>>>

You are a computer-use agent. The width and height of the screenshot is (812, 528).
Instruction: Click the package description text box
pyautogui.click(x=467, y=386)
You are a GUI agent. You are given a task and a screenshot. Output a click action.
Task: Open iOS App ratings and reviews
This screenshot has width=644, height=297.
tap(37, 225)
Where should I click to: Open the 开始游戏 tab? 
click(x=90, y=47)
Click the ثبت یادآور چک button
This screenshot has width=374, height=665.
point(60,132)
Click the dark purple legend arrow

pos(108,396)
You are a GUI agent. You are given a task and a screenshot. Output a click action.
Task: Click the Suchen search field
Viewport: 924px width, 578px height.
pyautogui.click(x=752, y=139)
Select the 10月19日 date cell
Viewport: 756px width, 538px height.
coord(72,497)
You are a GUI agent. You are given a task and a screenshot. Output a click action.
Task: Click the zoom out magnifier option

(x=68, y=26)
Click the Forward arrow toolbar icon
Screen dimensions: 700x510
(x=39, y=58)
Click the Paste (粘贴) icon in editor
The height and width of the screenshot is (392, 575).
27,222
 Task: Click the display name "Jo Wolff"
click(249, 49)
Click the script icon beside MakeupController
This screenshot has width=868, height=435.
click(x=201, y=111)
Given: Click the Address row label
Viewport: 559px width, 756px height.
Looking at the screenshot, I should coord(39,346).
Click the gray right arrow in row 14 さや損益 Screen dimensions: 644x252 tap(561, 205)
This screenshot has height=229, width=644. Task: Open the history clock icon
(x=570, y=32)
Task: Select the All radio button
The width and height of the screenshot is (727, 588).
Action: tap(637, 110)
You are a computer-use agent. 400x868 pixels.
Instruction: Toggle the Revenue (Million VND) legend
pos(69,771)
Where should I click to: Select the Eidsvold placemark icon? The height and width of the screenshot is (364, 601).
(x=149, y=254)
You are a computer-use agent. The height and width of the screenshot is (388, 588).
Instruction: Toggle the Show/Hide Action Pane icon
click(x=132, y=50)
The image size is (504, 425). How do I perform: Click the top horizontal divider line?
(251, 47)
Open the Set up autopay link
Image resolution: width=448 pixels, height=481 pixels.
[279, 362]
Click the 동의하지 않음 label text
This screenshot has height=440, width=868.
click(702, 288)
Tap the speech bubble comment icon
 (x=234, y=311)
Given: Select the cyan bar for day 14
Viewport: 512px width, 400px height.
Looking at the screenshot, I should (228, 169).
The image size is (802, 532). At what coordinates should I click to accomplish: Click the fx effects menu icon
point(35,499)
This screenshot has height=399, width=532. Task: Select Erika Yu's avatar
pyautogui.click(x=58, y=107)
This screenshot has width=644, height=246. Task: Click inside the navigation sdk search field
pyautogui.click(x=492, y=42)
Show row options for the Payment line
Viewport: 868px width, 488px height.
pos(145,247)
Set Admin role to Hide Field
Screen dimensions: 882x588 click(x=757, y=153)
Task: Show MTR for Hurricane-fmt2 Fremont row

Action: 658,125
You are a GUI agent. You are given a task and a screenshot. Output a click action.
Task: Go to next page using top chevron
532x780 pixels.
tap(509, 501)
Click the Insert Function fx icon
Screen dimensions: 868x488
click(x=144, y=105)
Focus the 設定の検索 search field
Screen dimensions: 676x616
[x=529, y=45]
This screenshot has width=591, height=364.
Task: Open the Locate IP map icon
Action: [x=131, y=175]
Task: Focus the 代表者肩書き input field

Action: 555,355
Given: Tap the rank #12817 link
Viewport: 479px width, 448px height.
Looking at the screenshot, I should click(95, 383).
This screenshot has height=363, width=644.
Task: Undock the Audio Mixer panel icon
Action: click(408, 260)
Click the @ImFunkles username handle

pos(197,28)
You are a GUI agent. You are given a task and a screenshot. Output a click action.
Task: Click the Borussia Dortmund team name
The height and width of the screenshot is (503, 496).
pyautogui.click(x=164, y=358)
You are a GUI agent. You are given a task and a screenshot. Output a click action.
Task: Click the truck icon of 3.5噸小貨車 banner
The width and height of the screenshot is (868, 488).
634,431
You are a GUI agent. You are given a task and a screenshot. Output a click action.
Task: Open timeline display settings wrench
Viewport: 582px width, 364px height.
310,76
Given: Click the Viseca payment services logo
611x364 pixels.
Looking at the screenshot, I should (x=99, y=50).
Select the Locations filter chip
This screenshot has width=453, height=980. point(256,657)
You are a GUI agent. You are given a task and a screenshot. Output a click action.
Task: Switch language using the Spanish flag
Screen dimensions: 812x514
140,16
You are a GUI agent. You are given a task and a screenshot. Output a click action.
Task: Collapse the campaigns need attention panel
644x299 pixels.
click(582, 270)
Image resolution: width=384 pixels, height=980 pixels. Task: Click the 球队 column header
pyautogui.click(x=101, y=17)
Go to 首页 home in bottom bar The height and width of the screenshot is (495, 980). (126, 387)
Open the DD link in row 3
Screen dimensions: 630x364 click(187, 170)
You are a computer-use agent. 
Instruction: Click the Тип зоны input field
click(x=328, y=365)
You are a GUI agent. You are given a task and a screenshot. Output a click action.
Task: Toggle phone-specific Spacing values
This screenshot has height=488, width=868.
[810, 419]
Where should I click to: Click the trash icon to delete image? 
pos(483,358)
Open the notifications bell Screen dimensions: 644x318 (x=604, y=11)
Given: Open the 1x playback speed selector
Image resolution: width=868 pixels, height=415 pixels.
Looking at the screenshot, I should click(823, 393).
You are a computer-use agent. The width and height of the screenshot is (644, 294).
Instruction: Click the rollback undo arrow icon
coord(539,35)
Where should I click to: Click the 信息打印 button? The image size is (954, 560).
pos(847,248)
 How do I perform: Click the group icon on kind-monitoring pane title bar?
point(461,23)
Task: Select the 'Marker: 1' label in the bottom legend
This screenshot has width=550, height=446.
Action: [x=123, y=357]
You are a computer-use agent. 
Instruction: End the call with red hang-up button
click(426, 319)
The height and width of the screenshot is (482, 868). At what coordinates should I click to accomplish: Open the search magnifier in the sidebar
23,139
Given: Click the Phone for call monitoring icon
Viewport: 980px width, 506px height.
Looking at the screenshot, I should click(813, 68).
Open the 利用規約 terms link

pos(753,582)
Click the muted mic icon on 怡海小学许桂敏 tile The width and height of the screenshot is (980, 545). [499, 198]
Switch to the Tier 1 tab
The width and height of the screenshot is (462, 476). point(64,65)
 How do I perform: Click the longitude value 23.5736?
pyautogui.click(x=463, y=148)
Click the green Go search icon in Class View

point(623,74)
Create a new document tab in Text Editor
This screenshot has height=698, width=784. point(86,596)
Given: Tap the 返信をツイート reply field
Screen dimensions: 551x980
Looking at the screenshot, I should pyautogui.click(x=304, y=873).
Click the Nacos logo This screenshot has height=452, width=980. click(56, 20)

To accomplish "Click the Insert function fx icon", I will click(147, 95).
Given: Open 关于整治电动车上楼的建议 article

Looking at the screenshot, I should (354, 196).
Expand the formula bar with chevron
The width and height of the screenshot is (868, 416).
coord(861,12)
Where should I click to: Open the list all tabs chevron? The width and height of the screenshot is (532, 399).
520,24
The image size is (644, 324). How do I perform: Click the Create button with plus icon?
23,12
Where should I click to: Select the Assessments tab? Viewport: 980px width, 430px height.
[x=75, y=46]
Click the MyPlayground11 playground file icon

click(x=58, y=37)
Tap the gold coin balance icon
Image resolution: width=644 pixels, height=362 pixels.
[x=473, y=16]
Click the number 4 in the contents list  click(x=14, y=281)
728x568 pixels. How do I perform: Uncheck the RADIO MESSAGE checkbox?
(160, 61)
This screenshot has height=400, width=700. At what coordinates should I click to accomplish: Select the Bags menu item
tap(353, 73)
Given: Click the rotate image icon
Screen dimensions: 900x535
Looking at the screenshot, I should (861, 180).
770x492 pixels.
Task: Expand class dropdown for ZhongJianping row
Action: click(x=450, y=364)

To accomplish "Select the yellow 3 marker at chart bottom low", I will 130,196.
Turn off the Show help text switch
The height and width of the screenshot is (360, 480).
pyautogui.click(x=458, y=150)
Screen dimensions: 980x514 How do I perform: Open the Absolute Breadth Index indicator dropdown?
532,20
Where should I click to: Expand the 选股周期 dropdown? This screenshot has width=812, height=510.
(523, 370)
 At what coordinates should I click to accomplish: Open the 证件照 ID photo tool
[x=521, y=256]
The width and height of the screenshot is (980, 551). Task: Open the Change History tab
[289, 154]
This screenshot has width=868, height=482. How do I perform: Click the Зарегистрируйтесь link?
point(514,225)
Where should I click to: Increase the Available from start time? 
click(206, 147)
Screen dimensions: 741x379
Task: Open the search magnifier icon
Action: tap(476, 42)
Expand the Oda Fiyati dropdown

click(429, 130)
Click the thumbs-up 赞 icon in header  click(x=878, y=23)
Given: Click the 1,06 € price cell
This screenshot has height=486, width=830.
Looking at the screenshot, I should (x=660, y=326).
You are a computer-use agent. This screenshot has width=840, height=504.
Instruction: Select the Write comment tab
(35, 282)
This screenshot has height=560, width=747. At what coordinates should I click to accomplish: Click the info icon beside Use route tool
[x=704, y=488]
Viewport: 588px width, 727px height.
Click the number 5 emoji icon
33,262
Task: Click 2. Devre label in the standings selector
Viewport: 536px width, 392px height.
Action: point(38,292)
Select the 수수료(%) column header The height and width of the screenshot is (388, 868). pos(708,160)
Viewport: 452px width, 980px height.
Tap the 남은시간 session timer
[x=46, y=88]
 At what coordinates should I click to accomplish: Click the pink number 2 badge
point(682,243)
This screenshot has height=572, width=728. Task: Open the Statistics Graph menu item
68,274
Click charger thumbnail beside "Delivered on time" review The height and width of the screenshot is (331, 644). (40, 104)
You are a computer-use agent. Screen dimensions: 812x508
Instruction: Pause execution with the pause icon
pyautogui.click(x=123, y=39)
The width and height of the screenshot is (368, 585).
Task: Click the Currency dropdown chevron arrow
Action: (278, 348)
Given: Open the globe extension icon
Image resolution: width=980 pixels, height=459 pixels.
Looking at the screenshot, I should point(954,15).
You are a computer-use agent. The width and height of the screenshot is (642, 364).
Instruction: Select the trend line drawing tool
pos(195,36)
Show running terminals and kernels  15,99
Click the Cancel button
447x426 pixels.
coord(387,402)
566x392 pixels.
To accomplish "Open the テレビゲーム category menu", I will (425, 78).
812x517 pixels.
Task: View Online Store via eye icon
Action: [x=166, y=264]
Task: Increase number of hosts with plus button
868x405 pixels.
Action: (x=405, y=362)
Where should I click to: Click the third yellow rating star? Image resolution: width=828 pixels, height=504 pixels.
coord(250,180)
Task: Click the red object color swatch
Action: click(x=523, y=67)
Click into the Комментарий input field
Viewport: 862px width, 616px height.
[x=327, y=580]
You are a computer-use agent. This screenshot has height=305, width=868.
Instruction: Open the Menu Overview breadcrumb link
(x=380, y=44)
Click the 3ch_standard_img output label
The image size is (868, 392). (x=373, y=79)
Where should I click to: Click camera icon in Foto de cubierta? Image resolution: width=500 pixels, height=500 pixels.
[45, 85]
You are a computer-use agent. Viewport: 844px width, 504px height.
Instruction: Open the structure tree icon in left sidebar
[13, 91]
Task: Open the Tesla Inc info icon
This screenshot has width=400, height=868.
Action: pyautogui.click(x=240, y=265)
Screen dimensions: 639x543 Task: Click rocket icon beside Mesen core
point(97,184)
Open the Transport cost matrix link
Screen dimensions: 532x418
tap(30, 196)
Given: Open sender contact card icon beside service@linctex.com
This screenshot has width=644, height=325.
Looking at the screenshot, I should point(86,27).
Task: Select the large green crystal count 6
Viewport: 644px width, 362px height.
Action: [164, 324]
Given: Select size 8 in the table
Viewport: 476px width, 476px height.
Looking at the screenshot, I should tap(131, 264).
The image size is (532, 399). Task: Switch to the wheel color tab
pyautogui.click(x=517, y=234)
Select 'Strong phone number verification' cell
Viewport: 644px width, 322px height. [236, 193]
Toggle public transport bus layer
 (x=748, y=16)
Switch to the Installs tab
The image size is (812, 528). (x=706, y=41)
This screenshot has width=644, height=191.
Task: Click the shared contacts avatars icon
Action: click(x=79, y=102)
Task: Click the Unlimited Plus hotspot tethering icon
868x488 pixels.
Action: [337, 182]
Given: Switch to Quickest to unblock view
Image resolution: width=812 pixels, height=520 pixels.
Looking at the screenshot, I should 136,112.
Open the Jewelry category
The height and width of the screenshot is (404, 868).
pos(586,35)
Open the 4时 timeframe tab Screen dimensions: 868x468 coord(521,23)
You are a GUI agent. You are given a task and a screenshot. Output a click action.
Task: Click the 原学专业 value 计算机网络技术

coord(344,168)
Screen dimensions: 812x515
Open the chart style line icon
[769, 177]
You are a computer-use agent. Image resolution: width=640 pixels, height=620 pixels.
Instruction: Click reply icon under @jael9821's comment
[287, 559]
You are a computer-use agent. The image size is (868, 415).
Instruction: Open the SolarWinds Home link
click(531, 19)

<<<

# [WHAT TO WORK ON]
Wherever the string "logo" is found in the listing above, copy the line that contains it.

# [FINISHED EXERCISE]
Given: Click the Viseca payment services logo
Click the Nacos logo This screenshot has height=452, width=980. click(56, 20)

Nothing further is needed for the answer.